What President Trump failed to notice, Ms. Norrell and countless other African-Americans across the country quickly took to Facebook to point out — the facts: Mr. Douglass is dead. He has been for 122 years.

“It’s just so pitiful; it really is,’’ said the 65-year-old Ms. Norrell, a librarian at Fox Elementary School.

Ms. Norrell, also a proud student of African-American history and Richmond’s in particular — she was formerly married to Maggie L. Walker’s great-grandson — said she had no alternative but to share the truth and her direct connection to it.

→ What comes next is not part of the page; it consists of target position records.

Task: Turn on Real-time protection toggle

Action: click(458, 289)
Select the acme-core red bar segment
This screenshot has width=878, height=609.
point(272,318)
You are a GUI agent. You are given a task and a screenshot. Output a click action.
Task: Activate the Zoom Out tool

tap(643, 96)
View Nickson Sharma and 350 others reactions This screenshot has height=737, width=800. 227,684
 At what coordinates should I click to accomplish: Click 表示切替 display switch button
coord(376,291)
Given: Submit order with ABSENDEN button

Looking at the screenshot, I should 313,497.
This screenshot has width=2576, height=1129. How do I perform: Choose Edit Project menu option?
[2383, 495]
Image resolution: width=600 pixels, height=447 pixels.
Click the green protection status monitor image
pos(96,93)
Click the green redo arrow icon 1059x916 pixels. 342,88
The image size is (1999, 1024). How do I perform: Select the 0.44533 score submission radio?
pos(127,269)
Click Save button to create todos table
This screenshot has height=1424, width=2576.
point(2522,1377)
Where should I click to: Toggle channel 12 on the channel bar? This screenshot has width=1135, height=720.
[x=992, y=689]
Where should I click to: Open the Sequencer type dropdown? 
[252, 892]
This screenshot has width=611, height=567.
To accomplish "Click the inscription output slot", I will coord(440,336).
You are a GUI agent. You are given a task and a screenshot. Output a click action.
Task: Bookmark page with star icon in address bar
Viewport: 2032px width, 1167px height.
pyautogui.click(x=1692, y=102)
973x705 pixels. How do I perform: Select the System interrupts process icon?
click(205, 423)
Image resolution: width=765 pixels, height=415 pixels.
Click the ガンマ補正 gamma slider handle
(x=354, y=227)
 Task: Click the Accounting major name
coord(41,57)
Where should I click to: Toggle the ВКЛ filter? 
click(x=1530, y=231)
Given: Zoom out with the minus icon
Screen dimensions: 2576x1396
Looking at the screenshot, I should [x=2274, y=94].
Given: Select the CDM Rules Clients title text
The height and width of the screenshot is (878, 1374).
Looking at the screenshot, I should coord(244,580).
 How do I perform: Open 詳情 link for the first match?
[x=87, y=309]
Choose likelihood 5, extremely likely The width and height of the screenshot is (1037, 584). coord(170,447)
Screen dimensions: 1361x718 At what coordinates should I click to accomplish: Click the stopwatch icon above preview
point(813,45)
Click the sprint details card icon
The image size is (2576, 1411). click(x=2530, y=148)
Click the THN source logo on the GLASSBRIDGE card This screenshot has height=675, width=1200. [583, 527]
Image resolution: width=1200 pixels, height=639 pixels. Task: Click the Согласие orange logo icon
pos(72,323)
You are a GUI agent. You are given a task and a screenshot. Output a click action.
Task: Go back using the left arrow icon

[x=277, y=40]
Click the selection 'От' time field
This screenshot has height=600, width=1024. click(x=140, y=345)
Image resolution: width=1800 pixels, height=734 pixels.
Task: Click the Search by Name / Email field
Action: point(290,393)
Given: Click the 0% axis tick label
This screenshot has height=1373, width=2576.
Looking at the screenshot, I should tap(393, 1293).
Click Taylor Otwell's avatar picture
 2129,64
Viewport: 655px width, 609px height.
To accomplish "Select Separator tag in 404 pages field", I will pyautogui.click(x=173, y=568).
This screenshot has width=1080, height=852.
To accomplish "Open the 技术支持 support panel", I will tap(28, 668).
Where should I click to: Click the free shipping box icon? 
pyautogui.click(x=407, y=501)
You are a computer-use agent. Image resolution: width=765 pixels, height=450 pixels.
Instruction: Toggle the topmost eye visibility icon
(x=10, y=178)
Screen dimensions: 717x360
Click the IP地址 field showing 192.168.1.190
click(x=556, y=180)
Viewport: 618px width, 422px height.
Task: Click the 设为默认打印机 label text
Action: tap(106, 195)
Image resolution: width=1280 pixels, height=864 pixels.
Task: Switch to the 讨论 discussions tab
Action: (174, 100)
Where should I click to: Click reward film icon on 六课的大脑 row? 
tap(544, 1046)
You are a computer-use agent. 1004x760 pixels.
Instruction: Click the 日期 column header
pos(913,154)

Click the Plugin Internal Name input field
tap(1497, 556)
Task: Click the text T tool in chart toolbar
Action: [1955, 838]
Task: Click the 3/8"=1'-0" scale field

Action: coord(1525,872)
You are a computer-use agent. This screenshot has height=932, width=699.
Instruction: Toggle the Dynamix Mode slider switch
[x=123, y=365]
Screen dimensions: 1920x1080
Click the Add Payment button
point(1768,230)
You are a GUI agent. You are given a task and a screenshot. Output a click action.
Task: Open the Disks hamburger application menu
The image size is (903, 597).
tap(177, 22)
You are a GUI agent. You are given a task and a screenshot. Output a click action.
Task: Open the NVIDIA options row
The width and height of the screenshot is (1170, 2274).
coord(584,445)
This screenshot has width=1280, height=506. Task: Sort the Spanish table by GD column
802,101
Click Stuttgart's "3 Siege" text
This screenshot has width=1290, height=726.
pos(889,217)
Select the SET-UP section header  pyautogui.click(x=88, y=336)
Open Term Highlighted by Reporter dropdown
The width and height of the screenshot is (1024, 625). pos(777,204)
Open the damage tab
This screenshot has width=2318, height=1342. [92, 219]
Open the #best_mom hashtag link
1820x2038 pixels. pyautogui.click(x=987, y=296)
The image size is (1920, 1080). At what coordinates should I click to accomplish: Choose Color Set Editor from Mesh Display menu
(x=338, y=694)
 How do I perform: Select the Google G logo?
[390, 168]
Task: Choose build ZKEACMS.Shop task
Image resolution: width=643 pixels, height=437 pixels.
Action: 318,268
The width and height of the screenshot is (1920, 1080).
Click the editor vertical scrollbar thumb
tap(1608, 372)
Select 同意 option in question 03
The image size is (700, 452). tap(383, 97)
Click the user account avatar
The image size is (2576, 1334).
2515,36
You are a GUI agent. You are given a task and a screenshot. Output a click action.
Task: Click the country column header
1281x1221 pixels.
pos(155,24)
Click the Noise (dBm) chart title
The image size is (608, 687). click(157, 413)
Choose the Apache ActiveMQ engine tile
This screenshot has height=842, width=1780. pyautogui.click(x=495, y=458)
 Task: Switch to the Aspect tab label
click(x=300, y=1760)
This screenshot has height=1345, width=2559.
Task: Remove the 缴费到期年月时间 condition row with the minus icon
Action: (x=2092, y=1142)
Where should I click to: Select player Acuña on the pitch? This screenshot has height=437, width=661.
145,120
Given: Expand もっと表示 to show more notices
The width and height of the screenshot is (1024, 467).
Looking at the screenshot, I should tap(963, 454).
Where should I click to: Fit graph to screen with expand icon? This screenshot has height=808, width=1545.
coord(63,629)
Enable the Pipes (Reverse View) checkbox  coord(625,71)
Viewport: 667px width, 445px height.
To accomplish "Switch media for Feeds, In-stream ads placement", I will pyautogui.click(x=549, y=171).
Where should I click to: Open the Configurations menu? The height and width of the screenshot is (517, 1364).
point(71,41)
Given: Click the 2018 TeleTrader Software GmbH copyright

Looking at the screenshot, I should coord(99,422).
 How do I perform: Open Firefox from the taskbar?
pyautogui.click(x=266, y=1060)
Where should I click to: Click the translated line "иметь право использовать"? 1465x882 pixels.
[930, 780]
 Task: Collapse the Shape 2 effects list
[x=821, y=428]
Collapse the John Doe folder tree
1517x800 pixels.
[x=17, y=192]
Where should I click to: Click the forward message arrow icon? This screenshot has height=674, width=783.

She took to Facebook, writing a detailed post just after the president’s puzzling comments.

“Black History fact: …Douglass died in 1895,” she wrote.

“My grandfather’s first wife was Douglass’s granddaughter Anna,” she continued. “She and their child died during an influenza epidemic. Douglass was the most famous runaway slave of his time because he wrote a book detailing the horror of slavery. He published the North Star newspaper read by Abraham Lincoln, Mark Twain and thousands of other people in America and Europe. Douglass also worked tirelessly to get women the right to vote. If you don’t know, ask any first or second grade student at Fox School.”

Along with her words, Ms. Norrell posted a treasured piece of proof: A family photo from the 1890s of her late grandfather, Charles Satchell Morris, with Mr. Douglass.

“Every student at this school has heard the story of my connection, not because it’s my story, but because history is important,” she told a reporter. “It’s important to all of our lives.”

If President Trump had been a student at Fox, Ms. Norrell said, he would have known the life story of Frederick Douglass through books such as “Rosetta, Rosetta, Sit By Me!” a historical novel by Linda Walvoord. The book is based on Mr. Douglass’ oldest daughter and her struggles as a student in a segregated school. Ms. Norrell reads it aloud each year to first-, second- and third-graders.

“As a librarian, I can choose books that I want to read aloud. I try to make sure they’re relevant in some way,” she said.

Another selection that she’d recommend to the president: “The Golden Rule,” a children’s picture book by Ilene Cooper, which tells the story of a grandfather explaining to his grandson the importance of “do unto others as you would have them do unto you.”

Of that choice, Ms. Norrell said, “I thought it was a reminder everyone could use because of all the things that have occurred so far this year.”

Fortunately, Ms. Norrell said, none of her students have asked about President Trump’s great disconnect with the facts of Mr. Douglass’ life.

“It really is too pitiful to believe,” she said. “He’s the president of the United States of America. He should know the history. He should know the facts.”